▶ _Exercise directions_
Copy out every line of the records below word for word, leaving out the pictures.

▶ _Data listing_
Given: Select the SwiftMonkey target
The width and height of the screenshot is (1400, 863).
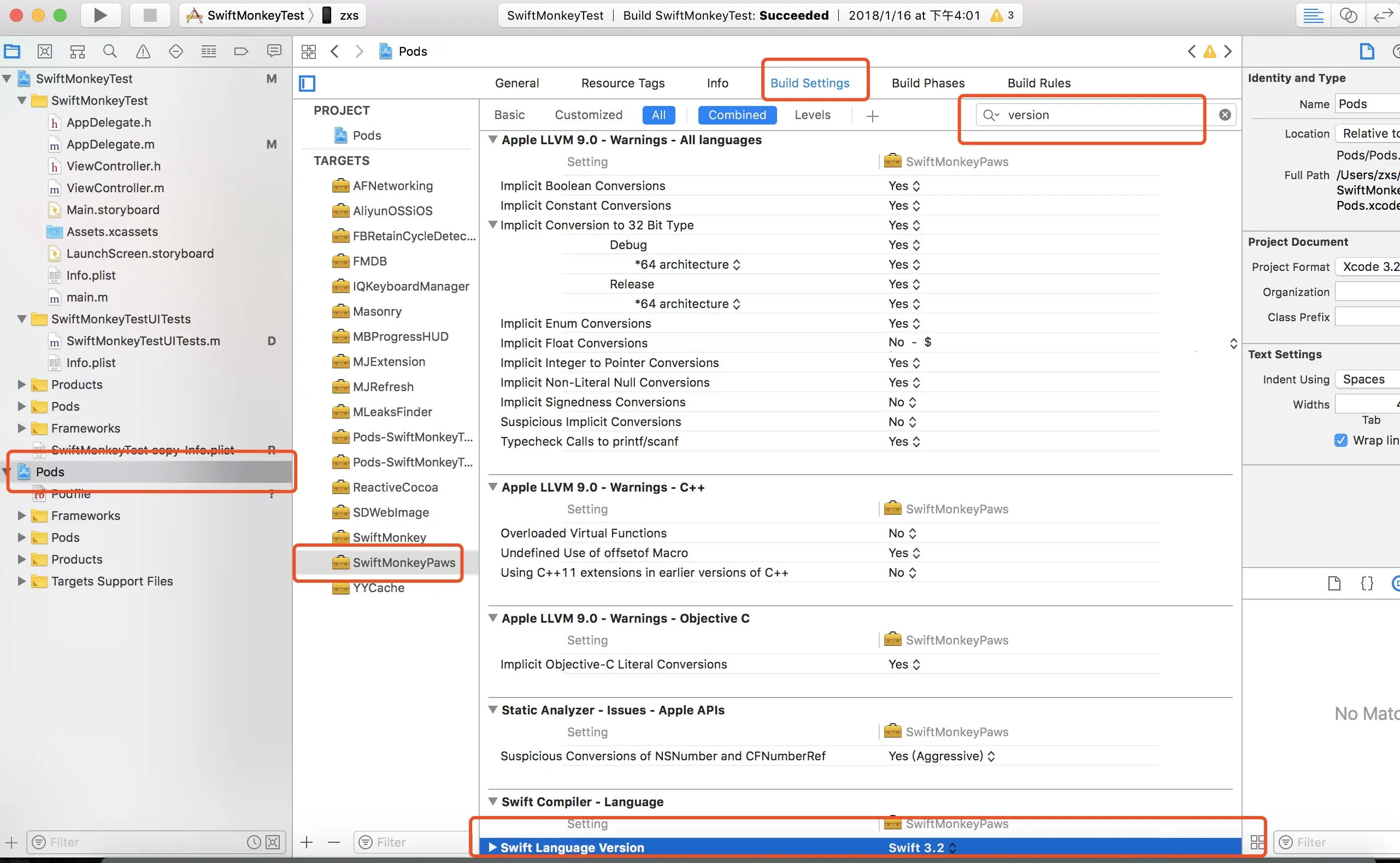Looking at the screenshot, I should pos(389,537).
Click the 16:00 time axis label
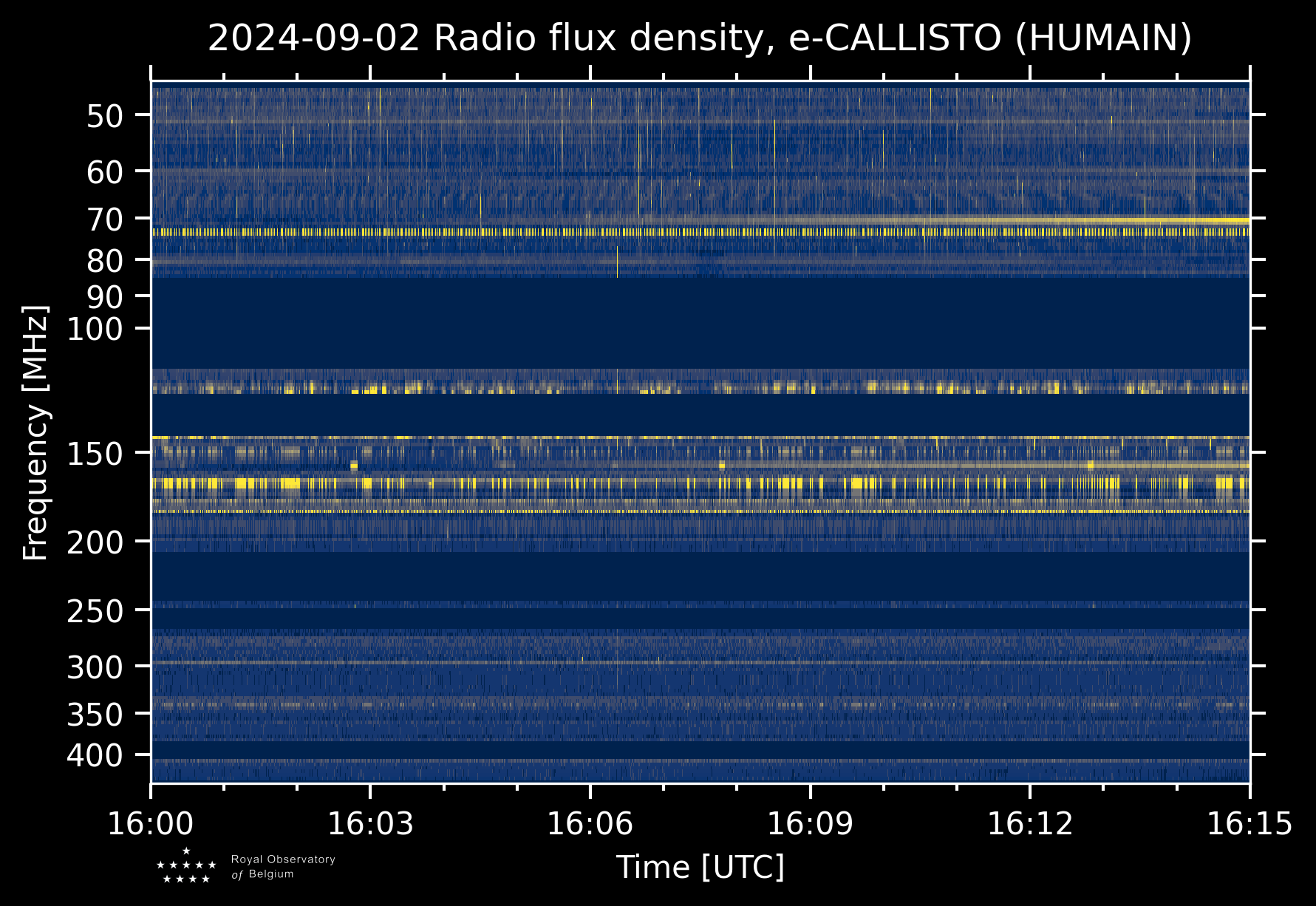Image resolution: width=1316 pixels, height=906 pixels. [x=151, y=823]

▶ _Finished task_
Given: Select the SwiftMonkey target
The width and height of the screenshot is (1400, 863).
Looking at the screenshot, I should pos(389,537).
Click the 16:00 time axis label
Image resolution: width=1316 pixels, height=906 pixels. [x=151, y=823]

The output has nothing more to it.